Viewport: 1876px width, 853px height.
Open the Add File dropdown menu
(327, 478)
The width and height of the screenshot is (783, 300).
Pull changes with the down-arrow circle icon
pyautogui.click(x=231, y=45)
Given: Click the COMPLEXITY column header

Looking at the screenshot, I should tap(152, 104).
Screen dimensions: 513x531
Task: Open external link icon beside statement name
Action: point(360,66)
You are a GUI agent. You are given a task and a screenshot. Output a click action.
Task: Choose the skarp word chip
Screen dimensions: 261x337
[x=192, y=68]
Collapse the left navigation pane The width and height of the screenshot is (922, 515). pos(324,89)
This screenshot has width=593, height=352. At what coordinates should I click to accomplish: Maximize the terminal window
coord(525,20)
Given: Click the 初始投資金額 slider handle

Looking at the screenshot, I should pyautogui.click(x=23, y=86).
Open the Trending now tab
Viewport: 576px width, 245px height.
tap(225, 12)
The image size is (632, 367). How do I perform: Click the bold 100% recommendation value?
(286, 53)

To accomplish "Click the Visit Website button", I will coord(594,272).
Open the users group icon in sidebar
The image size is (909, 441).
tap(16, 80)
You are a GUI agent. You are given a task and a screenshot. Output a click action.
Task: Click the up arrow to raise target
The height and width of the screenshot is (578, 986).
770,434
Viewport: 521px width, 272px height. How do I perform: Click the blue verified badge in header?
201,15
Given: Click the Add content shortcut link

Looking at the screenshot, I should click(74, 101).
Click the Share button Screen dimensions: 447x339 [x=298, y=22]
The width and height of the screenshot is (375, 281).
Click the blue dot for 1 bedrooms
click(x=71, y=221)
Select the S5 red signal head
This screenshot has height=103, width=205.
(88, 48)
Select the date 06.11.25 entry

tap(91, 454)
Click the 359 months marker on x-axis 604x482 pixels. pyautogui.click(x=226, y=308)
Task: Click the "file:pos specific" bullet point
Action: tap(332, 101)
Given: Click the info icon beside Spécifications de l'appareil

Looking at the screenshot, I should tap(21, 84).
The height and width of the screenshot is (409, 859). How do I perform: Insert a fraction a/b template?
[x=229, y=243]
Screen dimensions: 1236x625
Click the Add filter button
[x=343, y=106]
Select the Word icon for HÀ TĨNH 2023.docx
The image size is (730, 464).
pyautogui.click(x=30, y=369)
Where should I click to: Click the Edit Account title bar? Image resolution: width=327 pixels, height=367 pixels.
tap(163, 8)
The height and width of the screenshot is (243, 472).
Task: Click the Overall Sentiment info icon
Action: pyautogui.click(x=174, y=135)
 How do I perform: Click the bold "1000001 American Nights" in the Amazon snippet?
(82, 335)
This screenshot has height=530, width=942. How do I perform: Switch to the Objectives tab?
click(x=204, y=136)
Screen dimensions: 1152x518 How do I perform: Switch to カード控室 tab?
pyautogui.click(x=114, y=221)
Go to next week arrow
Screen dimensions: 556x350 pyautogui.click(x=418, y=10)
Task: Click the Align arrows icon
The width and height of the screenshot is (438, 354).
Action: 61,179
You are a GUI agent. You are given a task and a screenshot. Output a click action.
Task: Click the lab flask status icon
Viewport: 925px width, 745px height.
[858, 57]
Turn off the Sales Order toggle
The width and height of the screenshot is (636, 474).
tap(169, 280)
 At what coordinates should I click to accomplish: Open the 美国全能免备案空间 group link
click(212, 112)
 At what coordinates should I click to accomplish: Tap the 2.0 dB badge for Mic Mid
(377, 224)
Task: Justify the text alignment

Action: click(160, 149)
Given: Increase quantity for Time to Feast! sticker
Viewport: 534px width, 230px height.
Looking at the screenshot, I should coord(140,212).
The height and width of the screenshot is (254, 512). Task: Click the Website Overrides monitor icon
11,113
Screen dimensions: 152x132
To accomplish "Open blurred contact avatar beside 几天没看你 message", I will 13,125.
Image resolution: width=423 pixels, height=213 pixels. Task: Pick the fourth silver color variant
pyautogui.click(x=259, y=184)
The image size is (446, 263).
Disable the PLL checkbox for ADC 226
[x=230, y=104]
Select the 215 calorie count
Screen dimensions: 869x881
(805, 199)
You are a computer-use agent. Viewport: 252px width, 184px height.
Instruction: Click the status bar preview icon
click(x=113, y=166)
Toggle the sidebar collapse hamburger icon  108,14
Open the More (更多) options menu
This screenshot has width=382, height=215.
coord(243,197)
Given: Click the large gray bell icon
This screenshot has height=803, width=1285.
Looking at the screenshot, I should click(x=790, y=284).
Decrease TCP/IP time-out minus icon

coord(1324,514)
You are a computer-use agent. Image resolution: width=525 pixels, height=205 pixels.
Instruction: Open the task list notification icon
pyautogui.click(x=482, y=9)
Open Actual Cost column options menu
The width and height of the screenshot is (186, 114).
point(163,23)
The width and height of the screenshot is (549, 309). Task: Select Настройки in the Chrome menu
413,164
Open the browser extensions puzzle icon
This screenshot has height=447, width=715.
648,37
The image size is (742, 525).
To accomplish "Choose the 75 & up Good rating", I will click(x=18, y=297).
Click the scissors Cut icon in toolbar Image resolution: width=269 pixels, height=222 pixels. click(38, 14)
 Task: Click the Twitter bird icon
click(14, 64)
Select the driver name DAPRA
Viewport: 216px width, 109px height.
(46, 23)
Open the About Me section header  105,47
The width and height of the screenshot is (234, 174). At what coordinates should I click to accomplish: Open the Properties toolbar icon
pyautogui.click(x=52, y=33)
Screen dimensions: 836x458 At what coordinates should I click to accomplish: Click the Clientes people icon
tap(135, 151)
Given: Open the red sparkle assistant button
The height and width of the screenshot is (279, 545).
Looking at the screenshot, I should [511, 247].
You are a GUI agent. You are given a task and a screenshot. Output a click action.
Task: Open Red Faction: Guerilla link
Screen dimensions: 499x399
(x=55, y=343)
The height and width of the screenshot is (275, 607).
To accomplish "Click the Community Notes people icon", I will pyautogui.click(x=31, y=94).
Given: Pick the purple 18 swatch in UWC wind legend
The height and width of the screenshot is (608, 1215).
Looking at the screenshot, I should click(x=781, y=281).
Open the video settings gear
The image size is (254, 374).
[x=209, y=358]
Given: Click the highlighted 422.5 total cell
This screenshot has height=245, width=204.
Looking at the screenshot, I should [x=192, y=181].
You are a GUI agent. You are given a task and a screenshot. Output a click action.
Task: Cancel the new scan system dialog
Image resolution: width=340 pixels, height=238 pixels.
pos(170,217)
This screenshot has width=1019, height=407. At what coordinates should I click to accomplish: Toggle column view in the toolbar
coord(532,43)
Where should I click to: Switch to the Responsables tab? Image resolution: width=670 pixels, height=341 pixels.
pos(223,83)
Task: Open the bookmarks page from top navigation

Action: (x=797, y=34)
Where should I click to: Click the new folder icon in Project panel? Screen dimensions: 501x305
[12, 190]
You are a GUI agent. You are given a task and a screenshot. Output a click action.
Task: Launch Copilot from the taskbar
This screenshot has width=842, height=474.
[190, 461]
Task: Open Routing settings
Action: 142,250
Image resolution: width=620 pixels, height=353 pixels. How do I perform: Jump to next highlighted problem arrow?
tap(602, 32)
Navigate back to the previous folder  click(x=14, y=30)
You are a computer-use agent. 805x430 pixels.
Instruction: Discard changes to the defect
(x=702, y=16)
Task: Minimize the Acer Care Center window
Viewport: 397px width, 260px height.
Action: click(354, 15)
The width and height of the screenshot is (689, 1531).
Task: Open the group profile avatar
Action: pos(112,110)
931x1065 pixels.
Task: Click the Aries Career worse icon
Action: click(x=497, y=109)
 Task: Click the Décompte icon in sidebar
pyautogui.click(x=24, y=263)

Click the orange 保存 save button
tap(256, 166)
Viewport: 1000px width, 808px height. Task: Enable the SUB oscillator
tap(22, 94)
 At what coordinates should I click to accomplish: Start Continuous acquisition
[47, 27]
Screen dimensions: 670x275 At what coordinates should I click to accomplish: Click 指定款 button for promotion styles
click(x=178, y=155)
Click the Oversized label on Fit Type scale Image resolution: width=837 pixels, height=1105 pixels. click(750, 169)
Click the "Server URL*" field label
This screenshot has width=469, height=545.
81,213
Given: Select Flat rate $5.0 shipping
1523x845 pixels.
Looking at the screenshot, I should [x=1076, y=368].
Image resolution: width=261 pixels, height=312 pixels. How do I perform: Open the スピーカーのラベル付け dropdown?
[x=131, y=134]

------

Action item
From the data above, reproduce word for word the lines running from the line with "You are a computer-use agent. Viewport: 252px" to the line with "Open the browser extensions puzzle icon", ends included.

Solution to this task
You are a computer-use agent. Viewport: 252px width, 184px height.
Instruction: Click the status bar preview icon
click(x=113, y=166)
Toggle the sidebar collapse hamburger icon  108,14
Open the More (更多) options menu
This screenshot has width=382, height=215.
coord(243,197)
Given: Click the large gray bell icon
This screenshot has height=803, width=1285.
Looking at the screenshot, I should click(x=790, y=284).
Decrease TCP/IP time-out minus icon

coord(1324,514)
You are a computer-use agent. Image resolution: width=525 pixels, height=205 pixels.
Instruction: Open the task list notification icon
pyautogui.click(x=482, y=9)
Open Actual Cost column options menu
The width and height of the screenshot is (186, 114).
point(163,23)
The width and height of the screenshot is (549, 309). Task: Select Настройки in the Chrome menu
413,164
Open the browser extensions puzzle icon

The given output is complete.